この流れは、哲学的に見てきわめて興味深いものがあります。舛添さんが事態を収拾しようと「違法ではない」という公式見解を得たのに、その口先だけのきれいごと、ひどいごまかしに、みな腹が立った。舛添さんの「常識」はガラガラ崩れていったのです。納得しない若者の肩を抱いて「世間とはそういうものだよ」とじゅんじゅんとお説教する「大人」のうす汚さにそれまで従っていた若者が、がぜん反旗を翻したのです。

ここには、カントやニーチェが厳しく批判した法治国家の欺瞞的性格、その「正義」という嘘くさい理念が一挙に噴き出した感じです。つまり、法の支配とは、権力(暴力)を野放しにすることによる恐ろしさから身を守ることにまず狙いを定めているのであって、これをそのまま理想状況だと考えるのは愚かなことなのです。

東大法学部出の秀才だからこそ

私も法学部の「刑法総論」の最初に、同分野の権威である平野龍一先生から「100人の真犯人を逃しても、1人の冤罪を防げればいい」という近代刑法の理想を学びました。被告人Aに自白しか証拠がない場合、あらゆる状況から考えてAが真犯人らしいとしても、「法律上は」有罪としない、というだけのことであり、裁判所はこれによって「絶対的真実」を宣言しているわけではありません。

カント的に言えば、法律は真実より重要なものを守っているのであり、それは人権であり、公平であり、法的安定性です。これこそリーガルマインドであって、法学部での秀才たちはこの精神を学んで、行政に司法に、そして立法にも散らばっていく。

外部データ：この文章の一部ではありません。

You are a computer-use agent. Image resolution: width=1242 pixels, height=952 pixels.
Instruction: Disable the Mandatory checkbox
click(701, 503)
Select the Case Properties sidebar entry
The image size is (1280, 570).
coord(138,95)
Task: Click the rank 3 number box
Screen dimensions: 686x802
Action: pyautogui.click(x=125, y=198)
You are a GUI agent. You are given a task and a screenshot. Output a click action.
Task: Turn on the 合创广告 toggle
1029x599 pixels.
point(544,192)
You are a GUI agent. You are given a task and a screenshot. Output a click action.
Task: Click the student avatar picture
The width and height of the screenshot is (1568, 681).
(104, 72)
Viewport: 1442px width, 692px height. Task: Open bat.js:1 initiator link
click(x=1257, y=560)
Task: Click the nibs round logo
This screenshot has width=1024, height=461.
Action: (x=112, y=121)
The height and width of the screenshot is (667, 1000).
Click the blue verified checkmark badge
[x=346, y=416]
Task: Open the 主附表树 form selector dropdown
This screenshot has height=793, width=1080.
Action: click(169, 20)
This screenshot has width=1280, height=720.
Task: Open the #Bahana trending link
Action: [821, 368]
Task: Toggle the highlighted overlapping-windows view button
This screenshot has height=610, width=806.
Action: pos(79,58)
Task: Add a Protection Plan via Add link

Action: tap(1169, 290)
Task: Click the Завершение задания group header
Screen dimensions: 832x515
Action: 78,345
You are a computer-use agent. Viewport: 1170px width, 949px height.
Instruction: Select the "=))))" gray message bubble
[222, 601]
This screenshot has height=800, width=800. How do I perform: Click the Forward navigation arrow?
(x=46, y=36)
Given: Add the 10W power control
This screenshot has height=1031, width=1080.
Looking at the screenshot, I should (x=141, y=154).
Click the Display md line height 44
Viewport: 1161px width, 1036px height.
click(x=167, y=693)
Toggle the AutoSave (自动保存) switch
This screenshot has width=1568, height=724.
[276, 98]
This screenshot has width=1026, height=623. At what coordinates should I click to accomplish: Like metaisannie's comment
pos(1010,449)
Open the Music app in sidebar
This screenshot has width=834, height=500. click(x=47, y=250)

というわけで、東大法学部出の秀才だからこそ、舛添さんは法に真実を求める「初歩的ミス」を犯す素人たちがおかしくてならなかったのでしょう。「不適切だが、違法ではない」というお墨付きにより、一件落着、あとはいくらでも誠意を示し頭を下げて回れば、知事の職は安泰だと高を括っていたのでしょう。それが崩れたのですから、今回の事件はなかなか哲学的に考察の価値があるということです。

どうも慣れないテーマを扱うとうまく長さを配分できないもどかしさを感じますが、今回はここで終えます。再確認しておくと、私はとくに舛添さんを批判するつもりはない。そして彼は、――あえて比較をすれば、フランス革命のときにパンがないと騒いでいる庶民の気持ちがまったくわからなかったマリー・アントワネットのように、――いまなお、なぜこういうことになったのかよくわからないのではないかと思われる。

もちろん、私は、この事件に対するジャーナリズムや「一般庶民」の態度や発言に対して、いささかも肩を持とうとは思わず、むしろそこにも舛添さんに引けを取らないほど非哲学的なうす汚れた空気が漂っている、と言いたい。そのテーマも、次回以降に語りたいと思います。